Each tenant of a multi-tenant cluster accesses and shares one etcd storage. When accessing a Kubernetes control plane, it is advisable to encrypt and store sensitive secrets data at rest. This adds an extra layer of security to your cluster, protecting sensitive information from breaches and facilitating compliance. There are many solutions for storing sensitive data, such as HashiCorp Vault and AWS Secrets Manager.
Policy Engines
Many organizations have applications that cater to a global audience. As a result, they must comply with a variety of regulatory standards such as GDPR, HIPAA, and PCI, as well as any other regulations or policies in the regions and countries they serve. Policy engines play an important role in Kubernetes’ compliance, security, and configuration management.

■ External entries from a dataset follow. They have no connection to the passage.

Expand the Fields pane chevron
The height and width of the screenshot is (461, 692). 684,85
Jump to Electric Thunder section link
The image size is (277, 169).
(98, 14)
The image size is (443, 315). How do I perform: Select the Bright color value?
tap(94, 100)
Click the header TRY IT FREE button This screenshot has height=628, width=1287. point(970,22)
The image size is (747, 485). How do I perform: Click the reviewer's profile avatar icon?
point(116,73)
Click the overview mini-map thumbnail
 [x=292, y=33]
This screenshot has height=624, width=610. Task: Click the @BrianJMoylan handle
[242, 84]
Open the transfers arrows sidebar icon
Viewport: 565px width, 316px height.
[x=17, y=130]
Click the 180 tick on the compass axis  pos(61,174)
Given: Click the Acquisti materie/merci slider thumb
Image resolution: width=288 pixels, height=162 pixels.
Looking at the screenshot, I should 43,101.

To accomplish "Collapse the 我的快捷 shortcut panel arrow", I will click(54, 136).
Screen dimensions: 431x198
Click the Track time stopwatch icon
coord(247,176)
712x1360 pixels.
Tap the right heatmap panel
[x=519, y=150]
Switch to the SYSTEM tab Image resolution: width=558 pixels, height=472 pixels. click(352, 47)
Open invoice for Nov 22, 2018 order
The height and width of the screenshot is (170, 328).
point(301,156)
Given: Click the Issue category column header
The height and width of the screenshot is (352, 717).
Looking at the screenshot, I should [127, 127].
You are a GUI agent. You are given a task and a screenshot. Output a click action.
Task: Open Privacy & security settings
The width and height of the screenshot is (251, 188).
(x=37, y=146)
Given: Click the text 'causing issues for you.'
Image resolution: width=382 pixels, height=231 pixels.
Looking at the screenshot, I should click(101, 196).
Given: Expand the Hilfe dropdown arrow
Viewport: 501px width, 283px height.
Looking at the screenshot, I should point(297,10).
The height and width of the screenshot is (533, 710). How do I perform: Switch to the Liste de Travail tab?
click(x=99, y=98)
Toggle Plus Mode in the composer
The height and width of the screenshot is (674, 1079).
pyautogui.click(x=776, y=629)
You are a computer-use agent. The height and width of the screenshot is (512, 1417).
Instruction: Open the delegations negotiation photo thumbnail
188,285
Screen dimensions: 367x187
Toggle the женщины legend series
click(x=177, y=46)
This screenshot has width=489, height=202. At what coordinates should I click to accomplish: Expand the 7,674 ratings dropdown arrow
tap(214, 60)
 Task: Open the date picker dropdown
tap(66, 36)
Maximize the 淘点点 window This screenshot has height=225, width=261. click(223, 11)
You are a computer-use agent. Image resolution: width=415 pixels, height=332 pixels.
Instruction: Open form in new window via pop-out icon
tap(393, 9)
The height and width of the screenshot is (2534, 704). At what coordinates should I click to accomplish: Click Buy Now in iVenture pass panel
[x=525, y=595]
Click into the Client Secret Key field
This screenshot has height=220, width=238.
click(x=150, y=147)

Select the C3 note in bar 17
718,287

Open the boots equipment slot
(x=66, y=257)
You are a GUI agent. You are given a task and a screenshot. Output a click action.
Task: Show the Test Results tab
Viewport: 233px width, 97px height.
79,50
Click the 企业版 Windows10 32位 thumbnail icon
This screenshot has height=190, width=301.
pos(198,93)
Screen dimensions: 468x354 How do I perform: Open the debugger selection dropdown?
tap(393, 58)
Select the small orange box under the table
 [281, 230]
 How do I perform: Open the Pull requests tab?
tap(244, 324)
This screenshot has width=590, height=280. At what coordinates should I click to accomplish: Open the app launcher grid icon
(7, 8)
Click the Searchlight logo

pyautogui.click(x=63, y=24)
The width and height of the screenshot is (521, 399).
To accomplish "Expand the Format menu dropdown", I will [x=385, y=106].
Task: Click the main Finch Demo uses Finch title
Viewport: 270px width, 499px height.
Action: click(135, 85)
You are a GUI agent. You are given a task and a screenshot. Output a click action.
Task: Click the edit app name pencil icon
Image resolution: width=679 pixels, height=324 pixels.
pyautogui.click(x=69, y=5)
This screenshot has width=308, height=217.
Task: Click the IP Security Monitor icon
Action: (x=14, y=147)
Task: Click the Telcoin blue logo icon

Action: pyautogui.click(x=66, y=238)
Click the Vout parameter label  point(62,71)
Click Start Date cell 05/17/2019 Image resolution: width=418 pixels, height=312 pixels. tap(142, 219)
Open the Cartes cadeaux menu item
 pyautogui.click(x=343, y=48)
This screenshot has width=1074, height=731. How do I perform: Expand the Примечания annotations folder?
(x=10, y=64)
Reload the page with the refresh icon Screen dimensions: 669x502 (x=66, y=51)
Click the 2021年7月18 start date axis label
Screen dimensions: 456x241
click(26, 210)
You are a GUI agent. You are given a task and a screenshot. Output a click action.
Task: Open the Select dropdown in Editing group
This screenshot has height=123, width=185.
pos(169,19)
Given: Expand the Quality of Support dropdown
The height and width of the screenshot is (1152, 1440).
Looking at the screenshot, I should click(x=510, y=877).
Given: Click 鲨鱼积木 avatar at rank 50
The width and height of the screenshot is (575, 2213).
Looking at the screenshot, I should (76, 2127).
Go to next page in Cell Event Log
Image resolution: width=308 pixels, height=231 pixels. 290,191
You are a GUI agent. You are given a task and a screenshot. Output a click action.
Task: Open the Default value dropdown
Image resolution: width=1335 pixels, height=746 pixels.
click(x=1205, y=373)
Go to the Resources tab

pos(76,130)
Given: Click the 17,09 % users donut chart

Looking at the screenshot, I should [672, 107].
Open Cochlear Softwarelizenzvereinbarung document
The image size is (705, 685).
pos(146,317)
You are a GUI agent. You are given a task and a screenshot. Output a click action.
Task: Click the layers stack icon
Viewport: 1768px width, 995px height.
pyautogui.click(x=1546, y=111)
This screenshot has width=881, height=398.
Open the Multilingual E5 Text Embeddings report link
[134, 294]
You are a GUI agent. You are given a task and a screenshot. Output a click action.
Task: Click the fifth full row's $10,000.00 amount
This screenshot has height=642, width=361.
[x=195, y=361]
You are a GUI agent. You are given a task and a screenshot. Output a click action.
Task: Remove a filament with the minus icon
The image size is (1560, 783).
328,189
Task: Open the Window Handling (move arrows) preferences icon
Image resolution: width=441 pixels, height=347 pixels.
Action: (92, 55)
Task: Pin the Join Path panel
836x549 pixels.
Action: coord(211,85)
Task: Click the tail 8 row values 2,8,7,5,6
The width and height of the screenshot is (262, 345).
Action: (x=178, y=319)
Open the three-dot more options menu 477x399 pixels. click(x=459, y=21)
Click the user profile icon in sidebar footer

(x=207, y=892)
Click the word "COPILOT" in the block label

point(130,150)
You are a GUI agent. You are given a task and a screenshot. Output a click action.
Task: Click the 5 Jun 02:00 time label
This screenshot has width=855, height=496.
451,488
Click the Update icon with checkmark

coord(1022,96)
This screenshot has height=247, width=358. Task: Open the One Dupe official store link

They enable you to establish the policies and regulations that govern cluster deployments and applications. Using predefined policies, policy engines can dynamically modify or create configurations. Policy engines such as Gatekeeper and Kyverno can be leveraged to meet legal and compliance requirements while maintaining operational flexibility and development speed.
Final Thoughts On Kubernetes Multi-Tenancy
Kubernetes multi-tenancy can be incredibly challenging for high-traffic enterprises with security and reliability requirements, particularly considering the limitations and cost of single-tenant solutions. Despite this complexity, there are several features available to assist you.
Knowledge of the key essentials of Kubernetes multi-tenancy—such as virtual clusters, resource limits, cost tracking, RBAC, and audit logging—can get you started. These core elements will help you achieve a high degree of resource sharing and true cluster isolation, regardless of the number of applications running on your Kubernetes cluster.